**Student:** Michele Cristina Otta

# Times Series Forecasting
Data Science Track -> Air Quality Index Forecasting

In [1]:
!pip install ucimlrepo

Collecting ucimlrepo
  Downloading ucimlrepo-0.0.7-py3-none-any.whl.metadata (5.5 kB)
Downloading ucimlrepo-0.0.7-py3-none-any.whl (8.0 kB)
Installing collected packages: ucimlrepo
Successfully installed ucimlrepo-0.0.7


In [12]:
from ucimlrepo import fetch_ucirepo
import pandas as pd
import numpy as np

# load air quality index dataset
air_quality = fetch_ucirepo(id=360)
air_quality = pd.DataFrame(air_quality.data.features)
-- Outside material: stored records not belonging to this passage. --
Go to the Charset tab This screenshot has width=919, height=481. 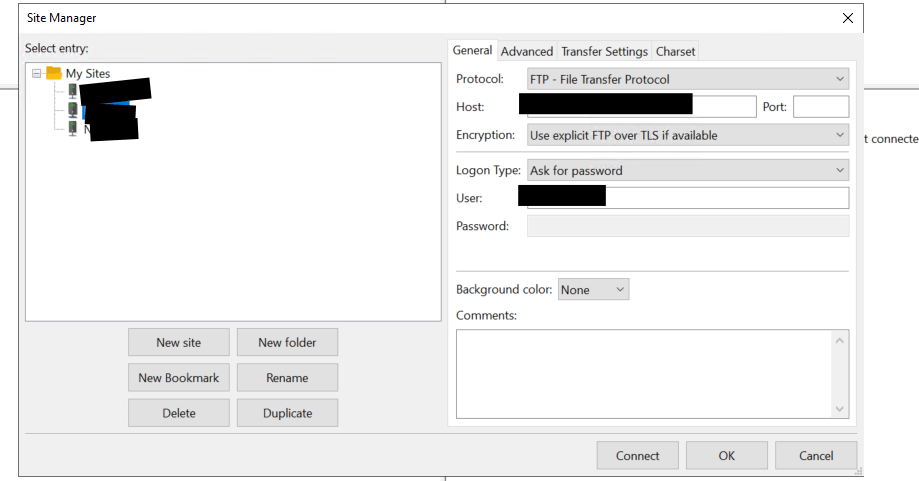point(675,52)
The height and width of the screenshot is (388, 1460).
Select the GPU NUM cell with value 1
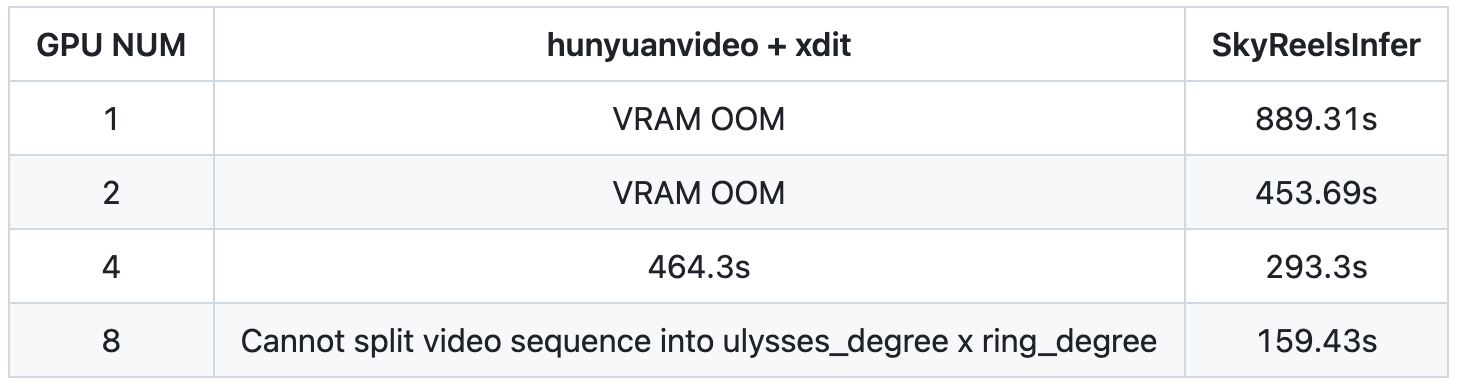[111, 119]
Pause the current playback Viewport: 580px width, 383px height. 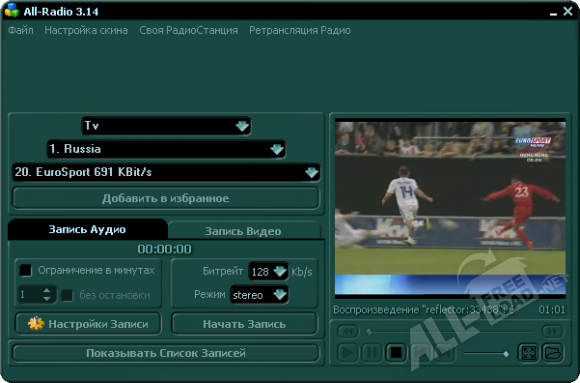(372, 353)
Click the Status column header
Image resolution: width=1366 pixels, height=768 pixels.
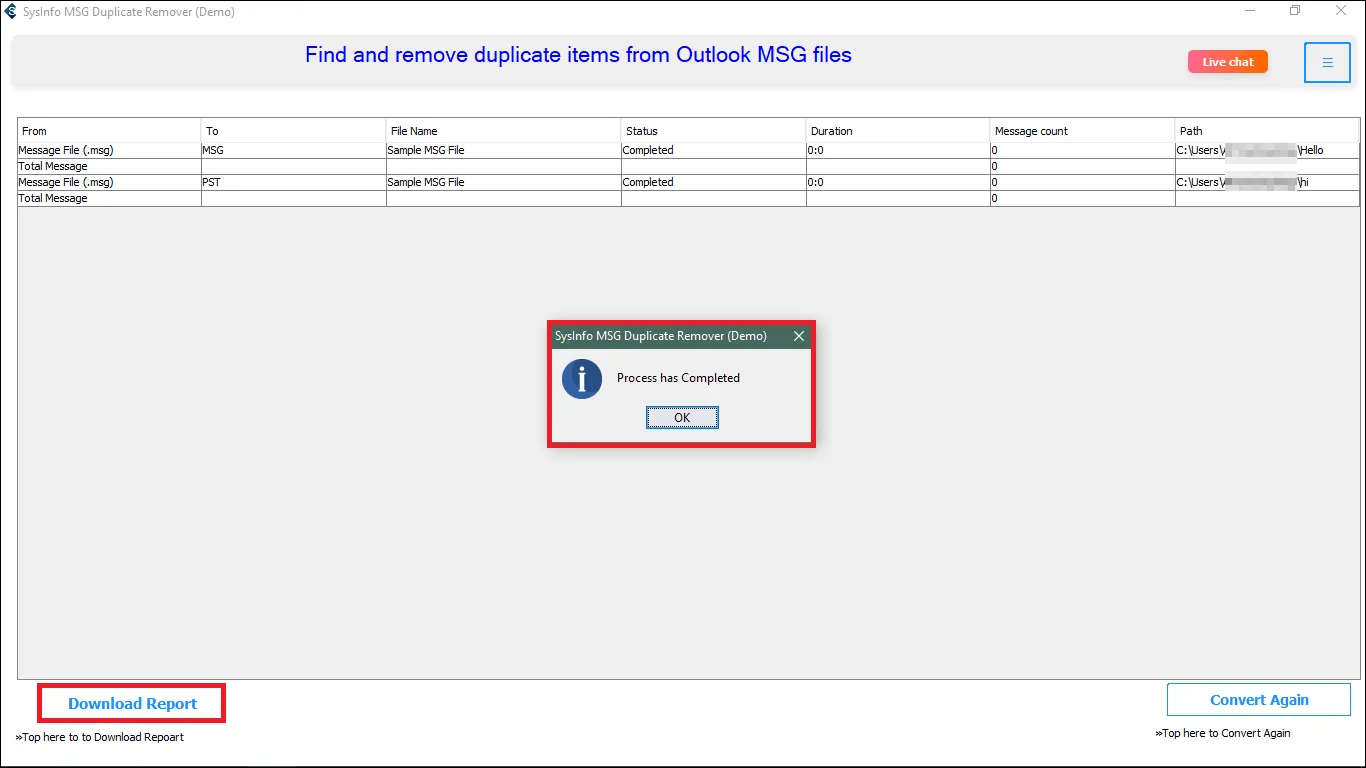point(713,131)
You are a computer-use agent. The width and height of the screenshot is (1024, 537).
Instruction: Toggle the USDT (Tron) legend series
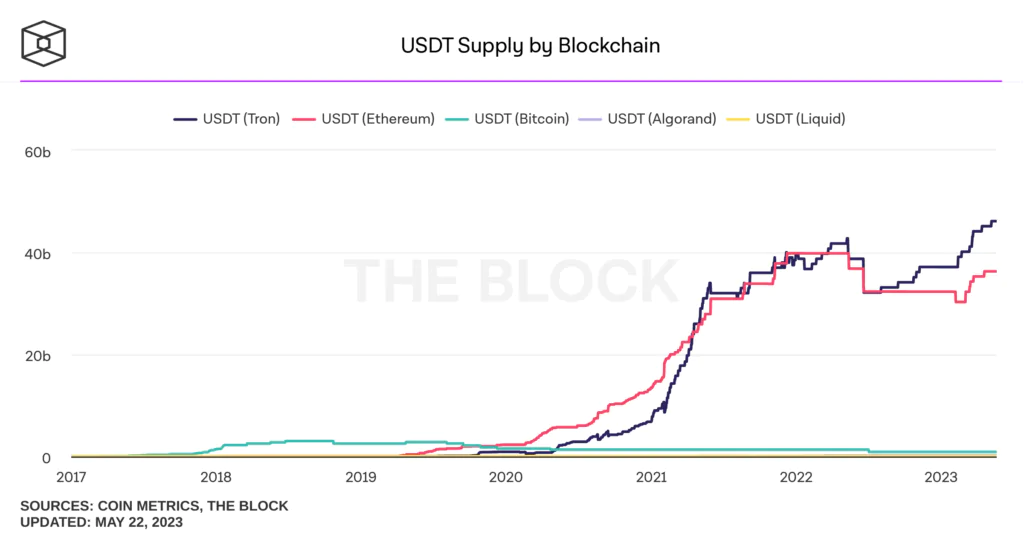pyautogui.click(x=227, y=119)
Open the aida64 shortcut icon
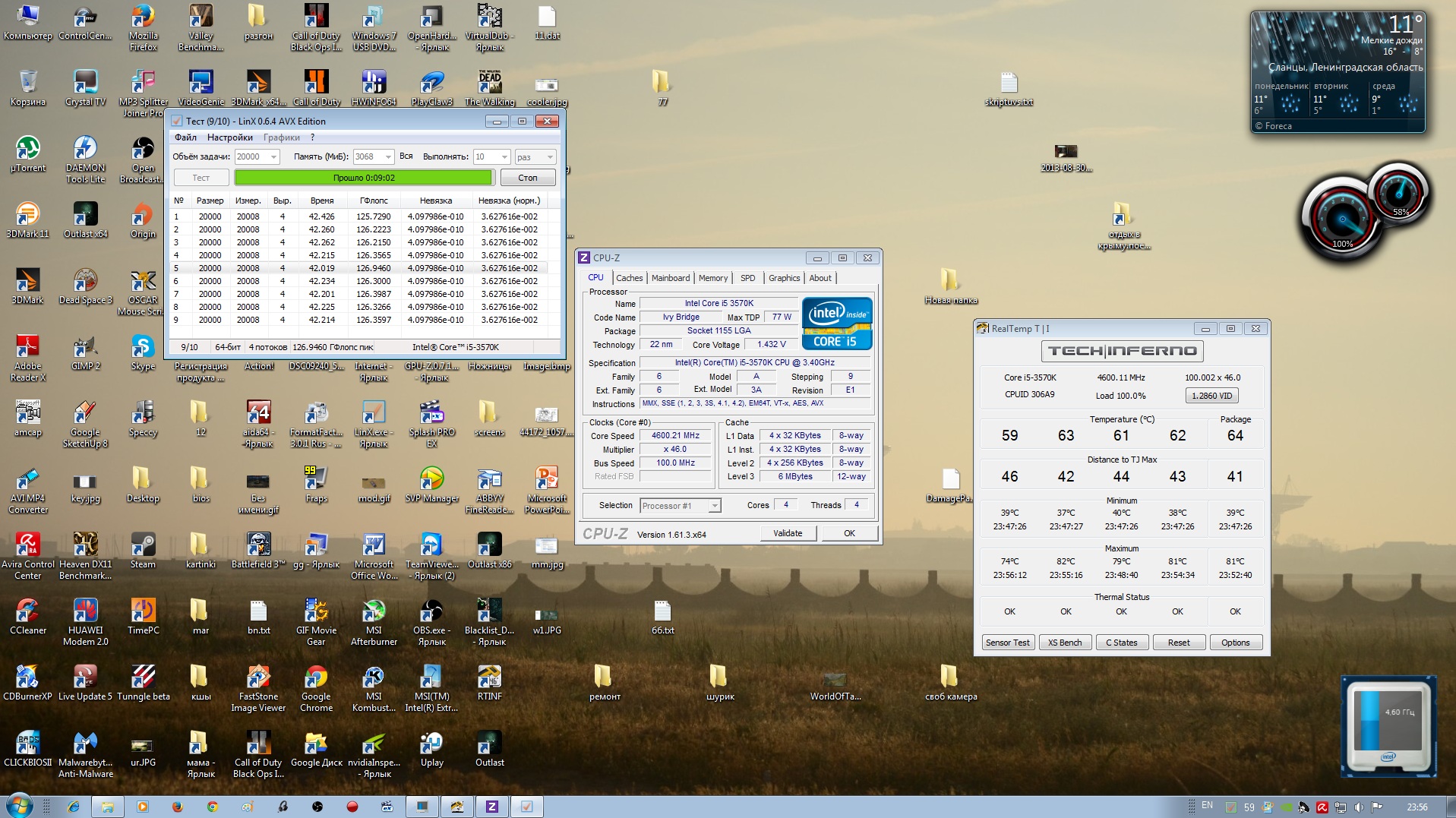 [x=258, y=413]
air_quality['Date'] = pd.to_datetime(air_quality['Date'], format='mixed').dt.strftime('%Y/%m/%d')
air_quality['Timestamp'] = pd.to_datetime(air_quality['Date'].astype(str) + ' ' + air_quality['Time'])
air_quality.set_index('Timestamp', inplace=True)
air_quality.drop(columns=['Date', 'Time'], inplace=True)
air_quality.sort_index(inplace = True)

# prepare the data as a time series forecasting task
def prepare_data(dataset, series='NO2(GT)', lag=2, horizon=1):

    u = dataset[series].to_numpy()

    n = len(u)
    X, y = [], []

    for i in range(n - lag - horizon + 1):
        X.append(u[i : i + lag])
        y.append(u[i + lag + horizon - 1])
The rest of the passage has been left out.